In Jim’s obituary, mutual friend Doug Clark writes: “He had an uncanny ability to assuage even the most hostile of patients. He was given his nickname ‘Dr. Hippy Pants’ by a particularly belligerent intoxicated person who had taken a liking to him.”

In 2003, Doug and Jim met at the second Spokane Street Music Week, which Doug began to raise money for Second Harvest food bank. Later, Doug put Jim in charge of Coeur d'Alene Street Music Week when the event expanded here. Over the next 19 years, Doug said, Jim attended nearly every single day of Street Music Week, eventually becoming a co-organizer and “de-facto CEO” of the project. Jim helped Street Music raise over $300,000 to feed hungry people.

Doug’s terrific tribute to Jim is posted on the Hennessey Funeral Home site (


· Poet’s Corner: Although it’s reported the Eskimo/has two hundred words he can use to say snow,/she has just one, with no ifs, ands or buts:/when she sees it falling she simply says “nuts” – The Bard of Sherman Avenue (“The Linguistics of Snow”).

· The reader-board at Breaking Bread Artisan Bistro (formerly Davis Donuts) offers an Albert Einstein saying that the frothing fringe on both sides of the political spectrum could endorse – and each be correct: “Blind belief in authority is the greatest enemy of truth.”

· In December 1972, Rolly Williams was in his 12th of 35 years as an NIC basketball coach when he was tagged with his fourth technical foul as a Cardinal.

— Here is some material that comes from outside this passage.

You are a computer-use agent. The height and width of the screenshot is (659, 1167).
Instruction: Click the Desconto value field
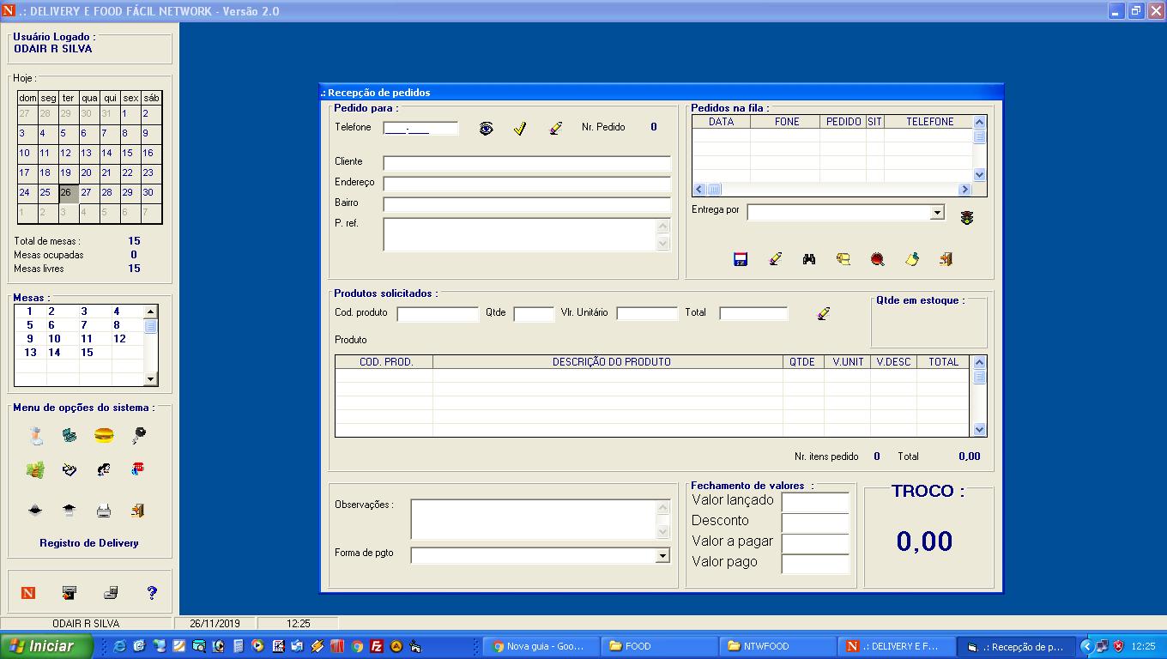[x=815, y=522]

In a game against Walla Walla, Rolly called Duffy Taylor over after the guard was whistled for a 10-second backcourt violation – after only 8 seconds. The official was within earshot when Rolly told Duffy to hurry up because, he said, “We’ve got a 5-second official out there.” Rolly got the “T” and, minutes later, one of his 731 career wins at NIC.

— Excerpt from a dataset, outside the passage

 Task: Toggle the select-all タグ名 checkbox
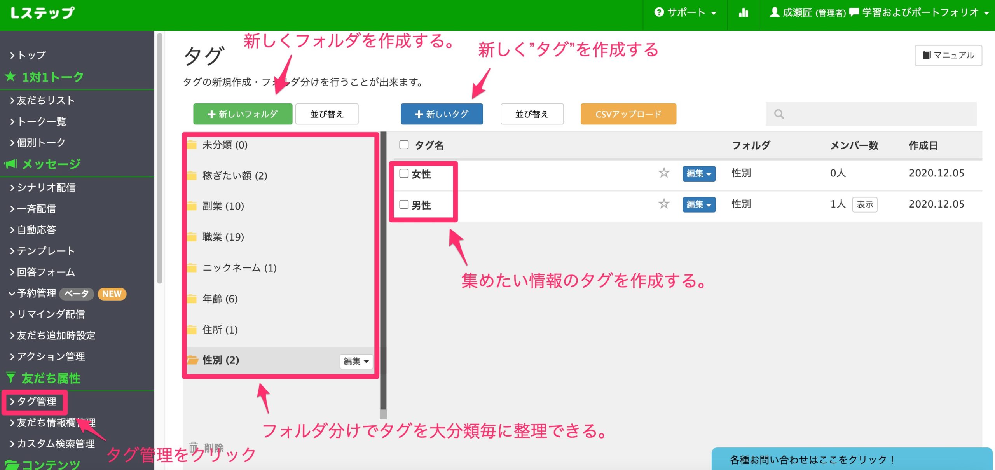click(x=404, y=145)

· Ten years ago (Dec. 6, 2012), Frank Henderson was sworn in for another term as a legislator – on his 90th birthday. The former county commissioner, mayor, and newspaper publisher was the oldest person to serve in the Legislature. Second oldest? Hilde Kellogg, also from Post Falls who served until her 88th year. There must be something in River City’s water.

Parting Shot

In case you wonder, his name is Victor Viking, short for Victory – the Coeur d’Alene High mascot, that is. No less an authority than veteran instructor Melody Melton tells Huckleberries that the name Victor has been around since at least the ‘80s. But she isn’t sure about “Helmer the Viking.” I found an old Coeur d’Alene Press clipping from Dec. 3, 1962, that shows the CHS Key Club, including president Pat Acuff, standing around a floor symbol of the hairy Vik mascot, which the cutline identifies as “Helmer.” The Key Club had paid to have a portable fence erected around the image to keep it from being trampled. But the fence didn’t stop “Helmer” from being lost to the passage of time.